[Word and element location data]
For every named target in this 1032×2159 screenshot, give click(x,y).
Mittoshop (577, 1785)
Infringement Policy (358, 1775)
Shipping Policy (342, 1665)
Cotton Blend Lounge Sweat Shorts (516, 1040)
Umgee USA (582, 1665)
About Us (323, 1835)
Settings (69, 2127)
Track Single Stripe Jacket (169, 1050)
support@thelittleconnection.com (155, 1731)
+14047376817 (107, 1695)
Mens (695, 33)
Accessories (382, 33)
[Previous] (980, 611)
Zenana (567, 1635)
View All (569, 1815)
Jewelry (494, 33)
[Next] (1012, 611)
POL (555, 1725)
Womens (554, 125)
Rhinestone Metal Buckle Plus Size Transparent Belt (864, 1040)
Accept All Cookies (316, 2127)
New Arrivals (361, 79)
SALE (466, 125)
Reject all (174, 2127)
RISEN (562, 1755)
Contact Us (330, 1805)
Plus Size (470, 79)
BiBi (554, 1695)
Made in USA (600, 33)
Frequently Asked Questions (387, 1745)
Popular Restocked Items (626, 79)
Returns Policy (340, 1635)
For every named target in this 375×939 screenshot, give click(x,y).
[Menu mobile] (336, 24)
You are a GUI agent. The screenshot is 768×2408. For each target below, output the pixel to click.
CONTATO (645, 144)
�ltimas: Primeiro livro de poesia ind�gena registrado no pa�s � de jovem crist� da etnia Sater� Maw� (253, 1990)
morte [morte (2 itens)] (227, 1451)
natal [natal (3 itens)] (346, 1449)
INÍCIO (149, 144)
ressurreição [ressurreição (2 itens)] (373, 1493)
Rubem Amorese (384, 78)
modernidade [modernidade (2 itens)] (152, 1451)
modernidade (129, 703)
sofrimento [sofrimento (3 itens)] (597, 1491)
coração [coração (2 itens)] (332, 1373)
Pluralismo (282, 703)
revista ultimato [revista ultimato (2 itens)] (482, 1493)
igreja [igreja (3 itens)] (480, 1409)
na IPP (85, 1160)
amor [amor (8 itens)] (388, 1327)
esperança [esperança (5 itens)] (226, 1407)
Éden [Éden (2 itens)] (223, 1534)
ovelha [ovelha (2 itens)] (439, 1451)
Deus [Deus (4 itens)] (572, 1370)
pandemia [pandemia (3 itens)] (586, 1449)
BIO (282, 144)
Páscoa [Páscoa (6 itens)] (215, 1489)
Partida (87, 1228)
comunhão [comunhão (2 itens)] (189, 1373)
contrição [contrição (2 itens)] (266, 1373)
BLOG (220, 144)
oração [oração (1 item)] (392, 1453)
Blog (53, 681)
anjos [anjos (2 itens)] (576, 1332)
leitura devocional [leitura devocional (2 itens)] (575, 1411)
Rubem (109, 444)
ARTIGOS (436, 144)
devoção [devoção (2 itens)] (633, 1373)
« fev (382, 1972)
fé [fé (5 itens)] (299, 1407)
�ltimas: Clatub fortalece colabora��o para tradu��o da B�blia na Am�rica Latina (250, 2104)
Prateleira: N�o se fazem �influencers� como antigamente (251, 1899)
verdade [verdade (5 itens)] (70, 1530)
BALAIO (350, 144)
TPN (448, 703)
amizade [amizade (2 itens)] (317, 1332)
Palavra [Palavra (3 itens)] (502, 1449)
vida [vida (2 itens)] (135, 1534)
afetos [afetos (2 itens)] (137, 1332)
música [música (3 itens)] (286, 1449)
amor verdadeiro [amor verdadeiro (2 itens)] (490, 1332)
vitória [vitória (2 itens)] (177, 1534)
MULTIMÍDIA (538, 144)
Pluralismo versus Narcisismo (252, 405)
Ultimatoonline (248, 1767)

**Stated exercise:** Convert the entries from the start of the records through the line containing "amor [amor (8 itens)] (388, 1327)" into a Markdown table with the columns Row and Line. Put a row number in Row and the line itself in Line, and leave out any blank lines.

**Answer in full:**
| Row | Line |
|---|---|
| 1 | For every named target in this 1032×2159 screenshot, give click(x,y). |
| 2 | Mittoshop (577, 1785) |
| 3 | Infringement Policy (358, 1775) |
| 4 | Shipping Policy (342, 1665) |
| 5 | Cotton Blend Lounge Sweat Shorts (516, 1040) |
| 6 | Umgee USA (582, 1665) |
| 7 | About Us (323, 1835) |
| 8 | Settings (69, 2127) |
| 9 | Track Single Stripe Jacket (169, 1050) |
| 10 | support@thelittleconnection.com (155, 1731) |
| 11 | +14047376817 (107, 1695) |
| 12 | Mens (695, 33) |
| 13 | Accessories (382, 33) |
| 14 | [Previous] (980, 611) |
| 15 | Zenana (567, 1635) |
| 16 | View All (569, 1815) |
| 17 | Jewelry (494, 33) |
| 18 | [Next] (1012, 611) |
| 19 | POL (555, 1725) |
| 20 | Womens (554, 125) |
| 21 | Rhinestone Metal Buckle Plus Size Transparent Belt (864, 1040) |
| 22 | Accept All Cookies (316, 2127) |
| 23 | New Arrivals (361, 79) |
| 24 | SALE (466, 125) |
| 25 | Reject all (174, 2127) |
| 26 | RISEN (562, 1755) |
| 27 | Contact Us (330, 1805) |
| 28 | Plus Size (470, 79) |
| 29 | BiBi (554, 1695) |
| 30 | Made in USA (600, 33) |
| 31 | Frequently Asked Questions (387, 1745) |
| 32 | Popular Restocked Items (626, 79) |
| 33 | Returns Policy (340, 1635) |
| 34 | For every named target in this 375×939 screenshot, give click(x,y). |
| 35 | [Menu mobile] (336, 24) |
| 36 | You are a GUI agent. The screenshot is 768×2408. For each target below, output the pixel to click. |
| 37 | CONTATO (645, 144) |
| 38 | �ltimas: Primeiro livro de poesia ind�gena registrado no pa�s � de jovem crist� da etnia Sater� Maw� (253, 1990) |
| 39 | morte [morte (2 itens)] (227, 1451) |
| 40 | natal [natal (3 itens)] (346, 1449) |
| 41 | INÍCIO (149, 144) |
| 42 | ressurreição [ressurreição (2 itens)] (373, 1493) |
| 43 | Rubem Amorese (384, 78) |
| 44 | modernidade [modernidade (2 itens)] (152, 1451) |
| 45 | modernidade (129, 703) |
| 46 | sofrimento [sofrimento (3 itens)] (597, 1491) |
| 47 | coração [coração (2 itens)] (332, 1373) |
| 48 | Pluralismo (282, 703) |
| 49 | revista ultimato [revista ultimato (2 itens)] (482, 1493) |
| 50 | igreja [igreja (3 itens)] (480, 1409) |
| 51 | na IPP (85, 1160) |
| 52 | amor [amor (8 itens)] (388, 1327) |